> _WORK REQUIRED_
Restate the lines exactly, starting at the line that contains "Task: Select 秋月改 destroyer portrait banner" and finishing with the final line of the records.
═════ EXCERPTED RECORDS
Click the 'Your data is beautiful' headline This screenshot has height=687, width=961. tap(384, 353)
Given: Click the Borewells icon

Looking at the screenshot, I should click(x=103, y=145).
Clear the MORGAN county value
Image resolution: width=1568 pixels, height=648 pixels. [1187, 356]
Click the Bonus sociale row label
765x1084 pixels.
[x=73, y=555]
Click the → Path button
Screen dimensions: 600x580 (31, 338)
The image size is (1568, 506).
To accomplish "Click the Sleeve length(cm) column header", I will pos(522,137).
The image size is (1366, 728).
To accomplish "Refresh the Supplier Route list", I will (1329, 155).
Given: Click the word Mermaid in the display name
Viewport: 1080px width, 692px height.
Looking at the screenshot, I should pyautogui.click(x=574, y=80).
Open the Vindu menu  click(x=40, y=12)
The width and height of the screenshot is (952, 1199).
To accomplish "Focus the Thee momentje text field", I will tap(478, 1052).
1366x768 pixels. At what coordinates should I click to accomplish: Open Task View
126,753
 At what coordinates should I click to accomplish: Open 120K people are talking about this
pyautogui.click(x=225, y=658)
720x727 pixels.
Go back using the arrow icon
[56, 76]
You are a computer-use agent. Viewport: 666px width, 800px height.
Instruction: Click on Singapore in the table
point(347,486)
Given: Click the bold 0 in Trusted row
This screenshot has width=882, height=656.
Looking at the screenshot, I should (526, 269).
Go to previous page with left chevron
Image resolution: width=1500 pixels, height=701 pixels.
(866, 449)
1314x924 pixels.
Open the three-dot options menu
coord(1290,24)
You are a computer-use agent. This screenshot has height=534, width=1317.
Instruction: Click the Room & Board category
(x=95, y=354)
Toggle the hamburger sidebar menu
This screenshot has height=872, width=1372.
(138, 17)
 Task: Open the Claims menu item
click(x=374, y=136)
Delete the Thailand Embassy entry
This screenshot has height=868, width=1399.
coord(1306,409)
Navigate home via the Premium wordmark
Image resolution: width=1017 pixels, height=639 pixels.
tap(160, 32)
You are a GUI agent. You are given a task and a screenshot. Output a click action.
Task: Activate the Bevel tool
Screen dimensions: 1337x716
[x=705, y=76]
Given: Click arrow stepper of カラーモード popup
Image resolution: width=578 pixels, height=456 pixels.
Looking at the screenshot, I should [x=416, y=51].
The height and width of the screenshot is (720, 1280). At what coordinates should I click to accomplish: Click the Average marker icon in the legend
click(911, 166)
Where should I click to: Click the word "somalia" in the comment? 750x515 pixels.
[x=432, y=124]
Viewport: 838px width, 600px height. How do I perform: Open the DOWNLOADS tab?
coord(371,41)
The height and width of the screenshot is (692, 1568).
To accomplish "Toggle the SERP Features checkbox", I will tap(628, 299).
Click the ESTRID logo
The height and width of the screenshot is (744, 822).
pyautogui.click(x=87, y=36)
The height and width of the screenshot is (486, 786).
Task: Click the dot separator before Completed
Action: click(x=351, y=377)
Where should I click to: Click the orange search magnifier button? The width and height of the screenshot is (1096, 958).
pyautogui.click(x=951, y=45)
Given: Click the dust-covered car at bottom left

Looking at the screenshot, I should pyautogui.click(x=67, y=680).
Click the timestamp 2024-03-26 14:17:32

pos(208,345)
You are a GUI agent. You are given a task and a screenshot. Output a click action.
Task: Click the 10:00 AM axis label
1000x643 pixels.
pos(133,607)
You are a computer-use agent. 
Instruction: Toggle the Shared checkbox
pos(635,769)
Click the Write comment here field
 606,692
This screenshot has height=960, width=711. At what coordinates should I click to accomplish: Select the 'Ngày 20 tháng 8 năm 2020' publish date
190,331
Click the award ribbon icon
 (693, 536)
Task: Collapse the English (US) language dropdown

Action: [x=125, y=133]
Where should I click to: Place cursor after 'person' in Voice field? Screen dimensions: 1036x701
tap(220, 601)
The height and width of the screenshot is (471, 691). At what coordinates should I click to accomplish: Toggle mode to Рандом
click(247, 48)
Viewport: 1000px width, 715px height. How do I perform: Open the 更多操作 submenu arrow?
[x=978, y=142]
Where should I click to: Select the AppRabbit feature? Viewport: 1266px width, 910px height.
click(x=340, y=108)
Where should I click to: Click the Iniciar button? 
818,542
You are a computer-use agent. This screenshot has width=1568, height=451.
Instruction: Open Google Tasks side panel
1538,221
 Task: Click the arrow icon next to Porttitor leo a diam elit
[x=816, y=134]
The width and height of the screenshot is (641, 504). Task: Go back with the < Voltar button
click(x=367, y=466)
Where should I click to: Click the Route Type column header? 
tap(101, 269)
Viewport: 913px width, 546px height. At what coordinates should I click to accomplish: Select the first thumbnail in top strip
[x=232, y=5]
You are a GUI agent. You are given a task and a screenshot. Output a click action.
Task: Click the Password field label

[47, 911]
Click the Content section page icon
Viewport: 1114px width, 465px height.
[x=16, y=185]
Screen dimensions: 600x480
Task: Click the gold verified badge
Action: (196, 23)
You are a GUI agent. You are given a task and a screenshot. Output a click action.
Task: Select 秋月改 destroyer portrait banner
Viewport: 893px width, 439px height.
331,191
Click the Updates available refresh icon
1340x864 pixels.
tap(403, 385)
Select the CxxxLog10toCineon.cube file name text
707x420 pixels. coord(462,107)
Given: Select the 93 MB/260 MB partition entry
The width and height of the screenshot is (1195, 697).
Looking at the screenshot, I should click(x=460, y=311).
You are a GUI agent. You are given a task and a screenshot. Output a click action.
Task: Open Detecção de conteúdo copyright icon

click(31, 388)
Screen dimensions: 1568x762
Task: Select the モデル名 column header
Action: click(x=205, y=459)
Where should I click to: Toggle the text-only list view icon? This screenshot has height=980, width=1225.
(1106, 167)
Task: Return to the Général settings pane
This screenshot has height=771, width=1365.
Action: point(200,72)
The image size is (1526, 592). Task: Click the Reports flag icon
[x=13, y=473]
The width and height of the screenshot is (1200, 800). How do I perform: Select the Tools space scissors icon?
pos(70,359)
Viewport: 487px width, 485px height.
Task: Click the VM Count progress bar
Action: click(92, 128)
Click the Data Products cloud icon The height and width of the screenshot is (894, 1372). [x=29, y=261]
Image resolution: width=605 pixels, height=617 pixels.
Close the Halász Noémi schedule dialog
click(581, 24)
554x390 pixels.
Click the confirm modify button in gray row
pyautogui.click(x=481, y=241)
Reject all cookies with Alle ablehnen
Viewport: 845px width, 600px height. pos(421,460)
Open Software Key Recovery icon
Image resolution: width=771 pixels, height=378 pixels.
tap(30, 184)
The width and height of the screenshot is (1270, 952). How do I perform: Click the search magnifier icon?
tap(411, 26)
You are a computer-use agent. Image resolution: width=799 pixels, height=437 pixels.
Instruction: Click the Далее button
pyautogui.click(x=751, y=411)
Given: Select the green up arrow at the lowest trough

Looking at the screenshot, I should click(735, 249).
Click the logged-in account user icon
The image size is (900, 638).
══════════
> _RESULT OF THE TASK_
Task: Select 秋月改 destroyer portrait banner
Viewport: 893px width, 439px height.
331,191
Click the Updates available refresh icon
1340x864 pixels.
tap(403, 385)
Select the CxxxLog10toCineon.cube file name text
707x420 pixels. coord(462,107)
Given: Select the 93 MB/260 MB partition entry
The width and height of the screenshot is (1195, 697).
Looking at the screenshot, I should click(x=460, y=311).
You are a GUI agent. You are given a task and a screenshot. Output a click action.
Task: Open Detecção de conteúdo copyright icon

click(31, 388)
Screen dimensions: 1568x762
Task: Select the モデル名 column header
Action: click(x=205, y=459)
Where should I click to: Toggle the text-only list view icon? This screenshot has height=980, width=1225.
(1106, 167)
Task: Return to the Général settings pane
This screenshot has height=771, width=1365.
Action: point(200,72)
The image size is (1526, 592). Task: Click the Reports flag icon
[x=13, y=473]
The width and height of the screenshot is (1200, 800). How do I perform: Select the Tools space scissors icon?
pos(70,359)
Viewport: 487px width, 485px height.
Task: Click the VM Count progress bar
Action: click(92, 128)
Click the Data Products cloud icon The height and width of the screenshot is (894, 1372). [x=29, y=261]
Image resolution: width=605 pixels, height=617 pixels.
Close the Halász Noémi schedule dialog
click(581, 24)
554x390 pixels.
Click the confirm modify button in gray row
pyautogui.click(x=481, y=241)
Reject all cookies with Alle ablehnen
Viewport: 845px width, 600px height. pos(421,460)
Open Software Key Recovery icon
Image resolution: width=771 pixels, height=378 pixels.
tap(30, 184)
The width and height of the screenshot is (1270, 952). How do I perform: Click the search magnifier icon?
tap(411, 26)
You are a computer-use agent. Image resolution: width=799 pixels, height=437 pixels.
Instruction: Click the Далее button
pyautogui.click(x=751, y=411)
Given: Select the green up arrow at the lowest trough

Looking at the screenshot, I should click(735, 249).
Click the logged-in account user icon
The image size is (900, 638).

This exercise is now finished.